'Se não quisesse investigar, não teria pedido abertura do inquérito', diz Aras

Procurador-geral da República nega já ter decidido arquivar investigação sobre declarações de Moro e diz que caso ainda é prematuro

Por iG

Antônio Augusto Brandão de Aras, procurador-geral da República
Antônio Augusto Brandão de Aras, procurador-geral da República -
São Paulo - O procurador-geral da República, Augusto Aras, tem negado a pessoas próximas que estaria decidido à arquivar as investigações sobre a declaração do ex-ministro da Justiça, Sergio Moro. Segundo relatos ouvidos pela colunista da Globo , Andréia Sadi, e divulgados nesta quinta-feira, Aras está afirmando que "se não quisesse investigar, não teria pedido abertura do inquérito",

Aras acredita, segundo os relatos, que "tudo é prematuro" e que só decidirá se o caso será arquivado ou se irá apresentar denúncia após o fim do inquérito.
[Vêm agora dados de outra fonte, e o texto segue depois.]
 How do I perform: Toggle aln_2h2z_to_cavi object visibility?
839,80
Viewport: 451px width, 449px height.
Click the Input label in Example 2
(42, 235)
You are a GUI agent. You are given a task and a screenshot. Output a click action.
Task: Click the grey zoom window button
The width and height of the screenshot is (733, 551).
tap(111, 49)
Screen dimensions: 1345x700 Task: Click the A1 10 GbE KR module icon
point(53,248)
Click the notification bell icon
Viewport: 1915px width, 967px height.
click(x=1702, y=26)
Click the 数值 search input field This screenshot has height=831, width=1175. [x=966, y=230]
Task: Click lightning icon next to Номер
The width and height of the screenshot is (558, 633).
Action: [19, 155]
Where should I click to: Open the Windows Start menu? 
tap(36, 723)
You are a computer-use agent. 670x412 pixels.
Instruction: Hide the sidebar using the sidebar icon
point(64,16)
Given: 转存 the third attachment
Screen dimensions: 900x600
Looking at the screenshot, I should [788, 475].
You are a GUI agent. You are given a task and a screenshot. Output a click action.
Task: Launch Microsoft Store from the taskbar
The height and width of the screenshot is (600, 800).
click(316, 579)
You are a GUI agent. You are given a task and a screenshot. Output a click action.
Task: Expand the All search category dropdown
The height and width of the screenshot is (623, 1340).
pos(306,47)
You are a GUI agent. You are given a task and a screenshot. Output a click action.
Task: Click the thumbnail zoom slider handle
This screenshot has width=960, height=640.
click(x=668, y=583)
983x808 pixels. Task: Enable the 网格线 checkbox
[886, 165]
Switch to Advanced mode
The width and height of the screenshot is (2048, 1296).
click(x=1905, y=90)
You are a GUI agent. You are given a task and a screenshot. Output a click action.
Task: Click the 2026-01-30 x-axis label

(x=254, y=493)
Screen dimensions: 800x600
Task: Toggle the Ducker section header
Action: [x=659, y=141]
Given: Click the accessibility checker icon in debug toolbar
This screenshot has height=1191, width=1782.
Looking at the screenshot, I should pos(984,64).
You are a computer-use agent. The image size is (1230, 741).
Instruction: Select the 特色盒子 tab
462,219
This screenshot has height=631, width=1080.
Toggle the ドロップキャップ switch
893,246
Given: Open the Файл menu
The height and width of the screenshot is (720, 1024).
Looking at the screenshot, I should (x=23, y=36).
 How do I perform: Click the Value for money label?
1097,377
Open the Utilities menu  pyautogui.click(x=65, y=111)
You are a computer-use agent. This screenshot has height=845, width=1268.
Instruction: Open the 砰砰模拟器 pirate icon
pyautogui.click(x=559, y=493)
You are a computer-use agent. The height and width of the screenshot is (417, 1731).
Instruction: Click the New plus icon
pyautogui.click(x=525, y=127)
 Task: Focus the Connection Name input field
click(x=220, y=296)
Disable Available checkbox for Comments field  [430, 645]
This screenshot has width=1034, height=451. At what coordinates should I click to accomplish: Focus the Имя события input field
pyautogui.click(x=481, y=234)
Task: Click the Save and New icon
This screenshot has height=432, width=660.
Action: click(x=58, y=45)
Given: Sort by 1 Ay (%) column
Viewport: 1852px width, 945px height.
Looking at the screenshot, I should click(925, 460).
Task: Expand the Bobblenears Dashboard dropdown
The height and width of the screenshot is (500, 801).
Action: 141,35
Para o PGR, nem o Ministério Público, nem o juiz podem se antecipar sobre a investigação.

O PGR tem dito nos bastidores da política que Moro "fez o certo" ao "dizer o óbvio" quando disse que sua declaração não era uma acusação e que cabe ao Ministério Público investigar se houve crimes.

Os relatos afirmam que a cúpula do Ministério Público avaliou que o depoimento de Moro à Polícia Federal no último sábado não trouxe “nada novo”, só confirmou o que ele teria dito em seu discurso de saída do Ministério da Justiça, no dia 24 de abril. Essa também é a visão do núcleo próximo à Bolsonaro , Aras , no entanto, nega estar alinhado ao Planalto.